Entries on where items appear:
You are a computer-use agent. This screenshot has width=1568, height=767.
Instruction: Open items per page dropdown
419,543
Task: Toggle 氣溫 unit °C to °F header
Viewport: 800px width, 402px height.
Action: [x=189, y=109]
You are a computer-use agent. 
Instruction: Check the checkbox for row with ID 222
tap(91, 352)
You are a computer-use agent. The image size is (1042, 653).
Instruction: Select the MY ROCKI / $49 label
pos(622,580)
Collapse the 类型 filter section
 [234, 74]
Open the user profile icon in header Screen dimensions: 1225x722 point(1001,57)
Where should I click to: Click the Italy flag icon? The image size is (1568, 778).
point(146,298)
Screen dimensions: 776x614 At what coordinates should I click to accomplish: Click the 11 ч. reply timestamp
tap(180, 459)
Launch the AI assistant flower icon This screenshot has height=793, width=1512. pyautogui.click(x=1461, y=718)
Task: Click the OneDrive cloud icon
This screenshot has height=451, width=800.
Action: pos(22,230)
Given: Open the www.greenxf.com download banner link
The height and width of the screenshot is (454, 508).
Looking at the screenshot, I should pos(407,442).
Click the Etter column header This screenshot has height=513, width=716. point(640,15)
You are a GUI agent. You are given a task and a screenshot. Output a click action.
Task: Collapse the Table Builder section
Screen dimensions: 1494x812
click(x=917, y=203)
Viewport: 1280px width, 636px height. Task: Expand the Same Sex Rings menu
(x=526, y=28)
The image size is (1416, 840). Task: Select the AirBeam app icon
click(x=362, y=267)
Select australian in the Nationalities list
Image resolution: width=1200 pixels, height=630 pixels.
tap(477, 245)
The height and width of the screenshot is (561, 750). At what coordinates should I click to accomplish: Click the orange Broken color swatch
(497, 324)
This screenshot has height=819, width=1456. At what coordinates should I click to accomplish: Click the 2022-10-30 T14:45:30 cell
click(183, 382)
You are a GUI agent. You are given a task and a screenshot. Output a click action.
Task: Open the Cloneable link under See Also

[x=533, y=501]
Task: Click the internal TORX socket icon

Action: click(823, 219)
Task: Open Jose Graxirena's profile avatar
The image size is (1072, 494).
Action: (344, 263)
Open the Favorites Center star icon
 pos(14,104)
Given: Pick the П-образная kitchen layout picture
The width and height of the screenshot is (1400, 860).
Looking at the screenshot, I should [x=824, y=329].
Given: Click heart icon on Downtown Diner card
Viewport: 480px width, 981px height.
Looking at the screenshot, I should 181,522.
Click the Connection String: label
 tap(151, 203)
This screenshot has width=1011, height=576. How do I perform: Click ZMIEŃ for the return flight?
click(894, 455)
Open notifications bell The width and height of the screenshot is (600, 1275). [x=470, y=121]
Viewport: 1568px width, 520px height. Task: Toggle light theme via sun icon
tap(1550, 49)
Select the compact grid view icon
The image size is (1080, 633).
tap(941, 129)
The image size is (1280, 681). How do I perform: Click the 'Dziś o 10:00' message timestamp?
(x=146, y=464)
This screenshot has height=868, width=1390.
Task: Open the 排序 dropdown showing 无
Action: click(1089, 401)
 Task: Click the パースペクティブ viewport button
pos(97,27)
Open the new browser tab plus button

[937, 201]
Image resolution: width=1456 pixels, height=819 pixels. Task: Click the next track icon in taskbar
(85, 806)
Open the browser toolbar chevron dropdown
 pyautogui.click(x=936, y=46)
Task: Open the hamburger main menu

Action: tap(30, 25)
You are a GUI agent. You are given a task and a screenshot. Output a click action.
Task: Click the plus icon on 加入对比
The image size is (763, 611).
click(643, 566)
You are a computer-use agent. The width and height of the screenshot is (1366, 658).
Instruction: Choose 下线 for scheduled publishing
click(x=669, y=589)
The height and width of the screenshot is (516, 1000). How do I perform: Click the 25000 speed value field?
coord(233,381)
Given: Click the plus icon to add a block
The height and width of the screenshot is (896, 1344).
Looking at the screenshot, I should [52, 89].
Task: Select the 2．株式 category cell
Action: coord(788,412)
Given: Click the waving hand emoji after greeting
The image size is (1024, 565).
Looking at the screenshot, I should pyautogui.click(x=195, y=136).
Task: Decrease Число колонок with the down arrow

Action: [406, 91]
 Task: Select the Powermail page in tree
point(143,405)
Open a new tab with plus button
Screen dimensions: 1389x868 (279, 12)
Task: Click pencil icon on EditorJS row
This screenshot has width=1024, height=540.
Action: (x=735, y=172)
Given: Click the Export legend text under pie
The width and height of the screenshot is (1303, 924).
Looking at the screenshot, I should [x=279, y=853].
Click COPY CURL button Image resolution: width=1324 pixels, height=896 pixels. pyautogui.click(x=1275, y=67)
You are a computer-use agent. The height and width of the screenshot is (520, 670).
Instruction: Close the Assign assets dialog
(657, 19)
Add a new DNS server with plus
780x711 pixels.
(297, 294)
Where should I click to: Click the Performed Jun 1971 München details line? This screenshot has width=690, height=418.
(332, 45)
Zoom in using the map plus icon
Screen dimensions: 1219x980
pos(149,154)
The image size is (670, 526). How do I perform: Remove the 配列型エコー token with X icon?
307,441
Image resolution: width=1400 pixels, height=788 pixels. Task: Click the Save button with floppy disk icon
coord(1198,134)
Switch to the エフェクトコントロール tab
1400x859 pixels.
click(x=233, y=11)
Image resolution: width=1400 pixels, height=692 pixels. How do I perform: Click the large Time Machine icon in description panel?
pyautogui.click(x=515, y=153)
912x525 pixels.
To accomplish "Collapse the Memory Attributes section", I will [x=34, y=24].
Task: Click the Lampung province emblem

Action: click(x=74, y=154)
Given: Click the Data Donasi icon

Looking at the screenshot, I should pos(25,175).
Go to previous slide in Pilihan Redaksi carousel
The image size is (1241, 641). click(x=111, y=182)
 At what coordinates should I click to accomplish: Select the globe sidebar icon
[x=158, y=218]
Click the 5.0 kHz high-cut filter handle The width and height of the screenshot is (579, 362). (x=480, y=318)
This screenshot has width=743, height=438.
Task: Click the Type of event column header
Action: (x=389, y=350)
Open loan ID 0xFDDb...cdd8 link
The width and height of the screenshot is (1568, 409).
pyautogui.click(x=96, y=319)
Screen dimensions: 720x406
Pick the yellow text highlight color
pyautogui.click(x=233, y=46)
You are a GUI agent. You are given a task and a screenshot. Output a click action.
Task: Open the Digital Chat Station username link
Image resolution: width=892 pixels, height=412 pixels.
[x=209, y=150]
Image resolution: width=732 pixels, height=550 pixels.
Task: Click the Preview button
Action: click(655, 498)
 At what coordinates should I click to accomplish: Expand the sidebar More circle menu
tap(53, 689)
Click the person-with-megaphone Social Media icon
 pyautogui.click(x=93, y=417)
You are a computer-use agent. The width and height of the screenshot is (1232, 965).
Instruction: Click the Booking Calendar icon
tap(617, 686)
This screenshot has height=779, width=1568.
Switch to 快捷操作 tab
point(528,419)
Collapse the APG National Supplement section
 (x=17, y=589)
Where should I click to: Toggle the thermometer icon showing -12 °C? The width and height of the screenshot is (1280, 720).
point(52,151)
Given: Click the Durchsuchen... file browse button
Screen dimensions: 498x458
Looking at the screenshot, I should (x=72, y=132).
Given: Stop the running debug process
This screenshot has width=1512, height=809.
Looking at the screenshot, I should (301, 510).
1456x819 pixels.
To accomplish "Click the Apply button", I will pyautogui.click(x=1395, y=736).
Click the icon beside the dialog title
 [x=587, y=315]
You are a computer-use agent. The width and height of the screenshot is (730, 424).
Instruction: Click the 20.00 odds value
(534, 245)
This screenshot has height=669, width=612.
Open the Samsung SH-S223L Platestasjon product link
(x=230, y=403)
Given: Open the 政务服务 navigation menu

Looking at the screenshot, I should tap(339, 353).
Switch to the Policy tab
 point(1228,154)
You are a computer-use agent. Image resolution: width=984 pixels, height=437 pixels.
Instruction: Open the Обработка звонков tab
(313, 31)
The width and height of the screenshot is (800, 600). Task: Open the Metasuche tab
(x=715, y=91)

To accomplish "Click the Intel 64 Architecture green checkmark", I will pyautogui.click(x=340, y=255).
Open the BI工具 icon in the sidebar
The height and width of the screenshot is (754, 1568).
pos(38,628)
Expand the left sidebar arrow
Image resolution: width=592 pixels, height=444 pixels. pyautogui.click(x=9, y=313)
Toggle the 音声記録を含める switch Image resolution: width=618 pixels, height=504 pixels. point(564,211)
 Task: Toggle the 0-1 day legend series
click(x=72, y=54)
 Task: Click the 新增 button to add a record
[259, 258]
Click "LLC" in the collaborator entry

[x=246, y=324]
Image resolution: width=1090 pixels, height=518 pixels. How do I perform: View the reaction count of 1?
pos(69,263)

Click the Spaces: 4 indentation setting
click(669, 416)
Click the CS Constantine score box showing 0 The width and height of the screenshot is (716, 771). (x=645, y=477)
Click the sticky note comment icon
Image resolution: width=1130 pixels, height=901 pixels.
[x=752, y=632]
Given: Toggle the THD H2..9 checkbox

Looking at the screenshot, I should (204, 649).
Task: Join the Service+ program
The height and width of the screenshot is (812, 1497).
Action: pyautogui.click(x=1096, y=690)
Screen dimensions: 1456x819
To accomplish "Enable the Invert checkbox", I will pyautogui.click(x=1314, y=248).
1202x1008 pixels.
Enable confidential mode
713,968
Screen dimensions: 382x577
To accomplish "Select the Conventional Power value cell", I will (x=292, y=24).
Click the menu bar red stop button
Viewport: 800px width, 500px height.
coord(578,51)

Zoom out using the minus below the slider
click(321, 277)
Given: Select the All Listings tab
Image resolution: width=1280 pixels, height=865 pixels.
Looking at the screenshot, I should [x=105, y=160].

- WHAT THE EXERCISE ASKS -
Report every line of the items above that contains the string "arrow", copying each line in full.

- FINISHED EXERCISE -
Task: Decrease Число колонок with the down arrow
Expand the left sidebar arrow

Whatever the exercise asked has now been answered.